Tepat pukul 17.42, announcer Stadion Gelora Ratu Pemelingan menyampaikan kepada penonton bahwa waktu salat Maghrib sudah tiba. Beliau menyampaikan bahwa jangan lupa menitipkan doa untuk kemenangan Madura United. Petang itu, Jumat (13/10), Madura United ditahan imbang Borneo FC dengan skor 1-1.
Masyarakat Madura yang mayoritas beragama Islam memang begitu intim dengan kepercayaan yang mereka anut. Dua hal, sepak bola dan agama, keduanya bisa berjalan beriringan, tidak saling mengalahkan. Dan petang itu, di sudut-sudut stadion, terlihat banyak anak muda yang bergegas membentuk beberapa baris. Mereka berjamaah, menunaikan ibadah salat Maghrib.
Bagi masyarakat Madura, makna sepak bola juga terus digali, diakrabi. Salah satu frasa yang dengan makna begitu melekat adalah salam “settong dhere”, yang berarti “salam satu darah”. Jika frasa settong dhere diteriakkan, maka jawabannya adalah teretan dhibik yang artinya ‘saudara sendiri’.

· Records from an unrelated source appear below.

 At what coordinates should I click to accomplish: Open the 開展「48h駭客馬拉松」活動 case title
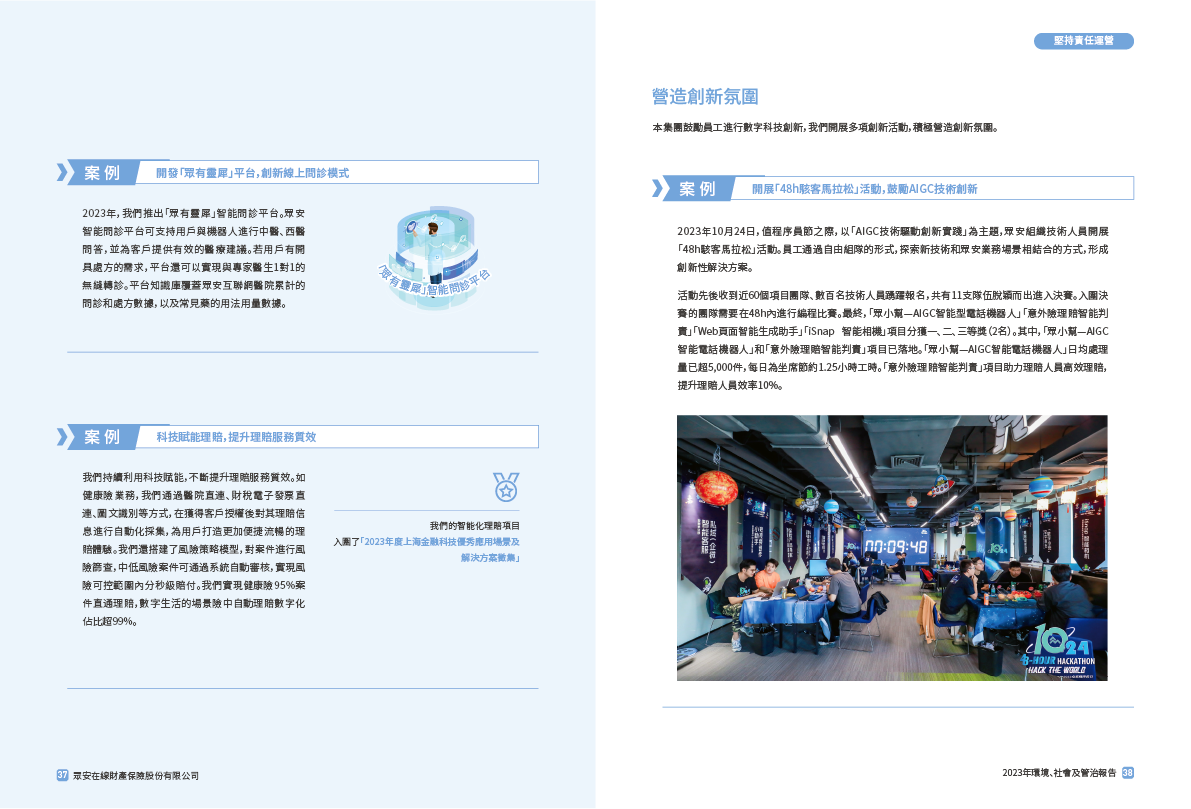pos(864,189)
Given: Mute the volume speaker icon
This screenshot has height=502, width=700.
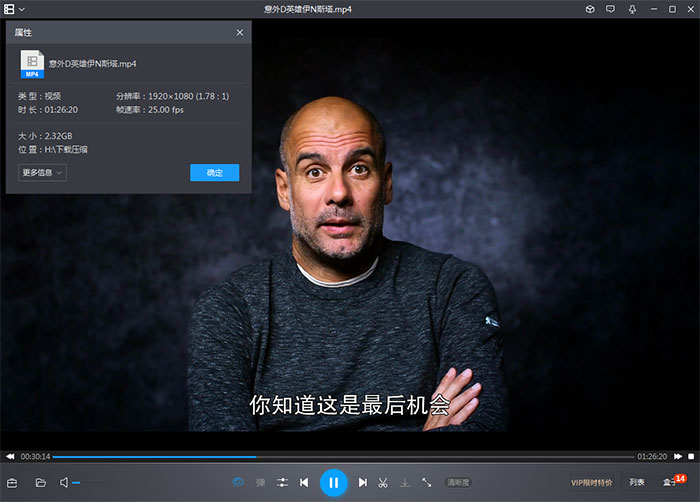Looking at the screenshot, I should point(64,482).
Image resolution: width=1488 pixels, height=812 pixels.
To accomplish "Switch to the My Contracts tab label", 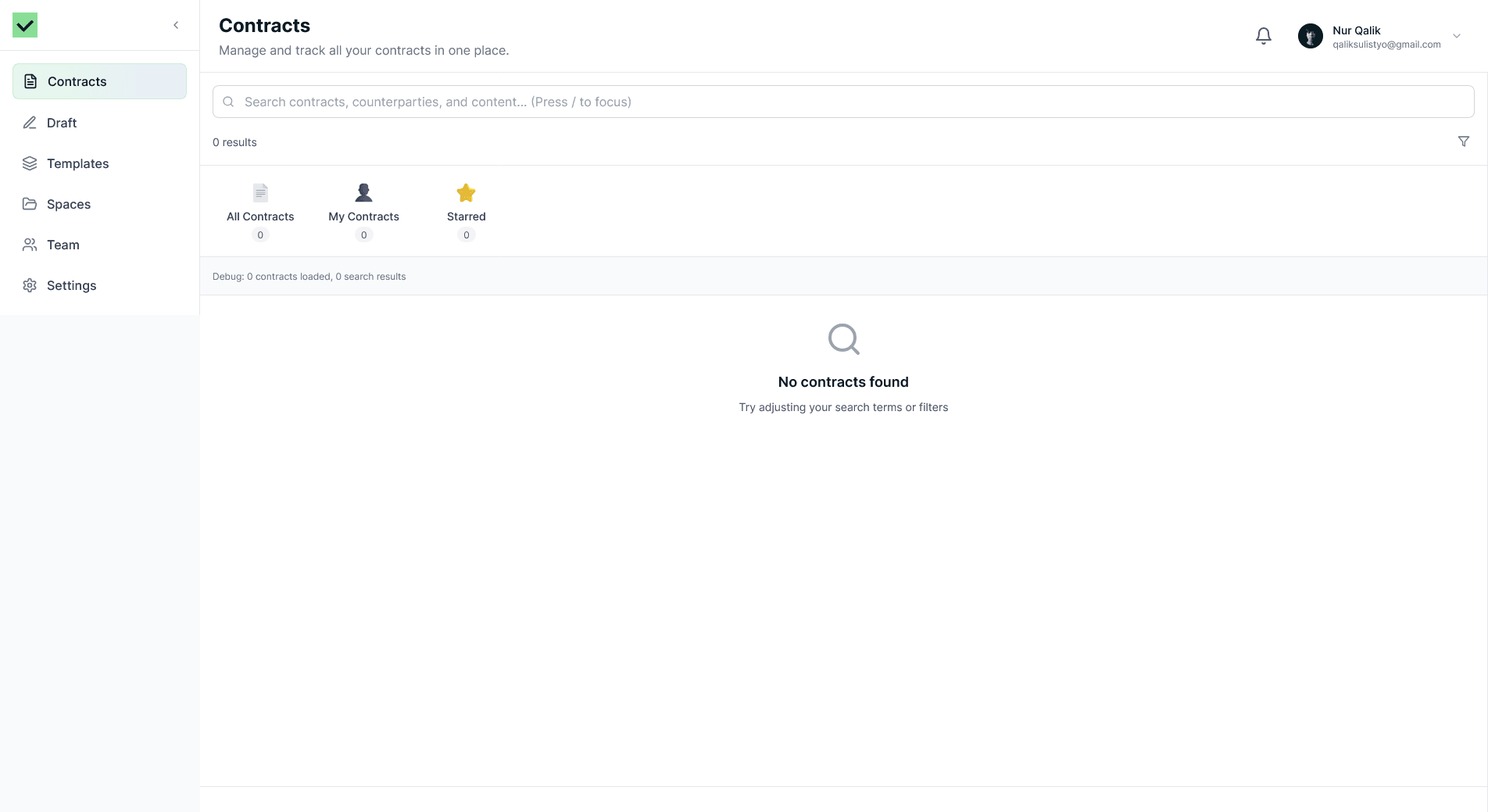I will point(363,216).
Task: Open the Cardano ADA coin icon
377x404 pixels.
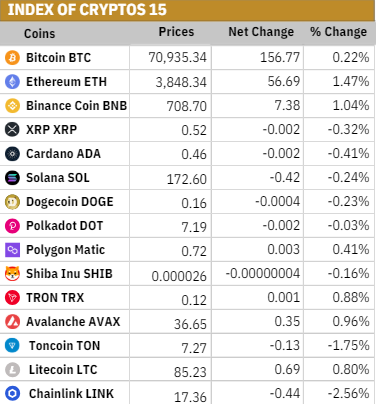Action: (x=12, y=154)
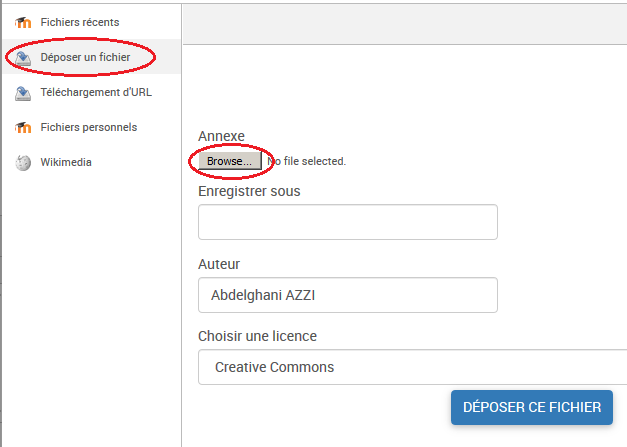Select the Déposer un fichier entry

tap(85, 58)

Ungkapan saling bersahutan ini sebenarnya justru sering digunakan oleh orang Madura yang tengah merantau dan saling bersilaturahmi. Ketika jauh dari rumah, para orang Madura ini tetap terikat oleh rasa settong dhere dan teretan dhibik. Rasa persaudaraan yang kuat inilah yang coba diinjeksikan ke dalam sepak bola.
Darah yang satu, adalah janji yang terus diperkuat oleh semua elemen suporter Madura United. Janji akan kedamaian, dan persaudaraan. Bukankah hal-hal indah itu juga tercermin dari salat sebagai tiang agama dan niat berjamaah yang mencerminkan hubungan yang dekat, akrab dengan sesama?
Di dalam stadion, di dalam kehidupan suporter, niat bersatu itulah yang terus diperkuat. Seperti misalnya ketika jeda babak pertama antara Madura United melawan Borneo FC. Beberapa suporter Madura mengarak bendera raksasa berwarna hitam, dengan latar belakang gambar Pulau Madura berwarna merah dan putih. Di bawah gambar Pulau Madura, tercetak frasa “Madura Bersatu”. Indah sekali.
“Buat kami, orang Madura, sepak bola itu pemersatu,” ucap Pak Hasan (49 tahun). “Madura ada empat kabupaten; Bangkalan, Sampang, Pamekasan, dan Sumenep. Semuanya dipersatukan oleh sepak bola, oleh Madura United ini,” tambah Pak Hasan yang malam itu menonton pertandingan bersama salah satu anaknya.
Pak Hasan adalah salah satu suporter setia Madura United. Bapak berkacamata ini hampir selalu mengikuti Madura United ketika laga tandang. Salah satunya ketika Laskar Sapeh Kerrab dijamu Persija Jakarta. Pak Hasan berangkat bersama anaknya. Nampaknya, kegairahan sepak bola Madura tengah beliau tanamkan dalam-dalam kepada anaknya.
“Pemersatu itu maksudnya seperti kata-kata settong dhere itu,” kata Pak Hasan sambil menunjuk salah satu spanduk suporter. “Settong artinya ‘satu’, kalau dhere, artinya ‘darah. Jadi suporter Madura itu saudara. Bersatu untuk mendukung Madura United,” tegasnya.
Rasa damai di tengah masyarakat, terkadang, tidak membutuhkan teori dan pemikiran yang terlalu jauh. Yang justru dibutuhkan adalah kearifan lokal, nilai paling dekat dengan masyarakat. Bagi orang Madura, pertalian darah adalah kerinduan akan kampung halaman, akan suasana aman ketika berada di tengah keluarga.
Suasana aman di tengah suporter mulai, akan, dan terus dirawat oleh orang Madura yang menggilai sepak bola. Bukankah ini jawaban paling jelas untuk suasana tidak kondusif di tengah panasnya Liga Indonesia? Di tengah kisruh suporter tentara dengan suporter Persita Tangerang, di tengah kisruh Persewangi dan PSBK.
Bahkan, jawaban yang dibutuhkan oleh sepak bola Indonesia, mungkin, ada di sudut-sudut Pulau Garam, Pulau Madura. Pertalian saudara yang kuat, akrab, dan terus dirayakan. Mendorong jauh politik dan produk-produk negatif dari lapangan hijau. Memurnikan sepak bola, menjadikannya hakiki, mutlak soal olahraga yang sportif dan memberi rasa damai.
Salam Satu Darah di mata orang Madura adalah soal pertalian saudara umat manusia. Saling menguatkan, dan bergerak dalam harmoni.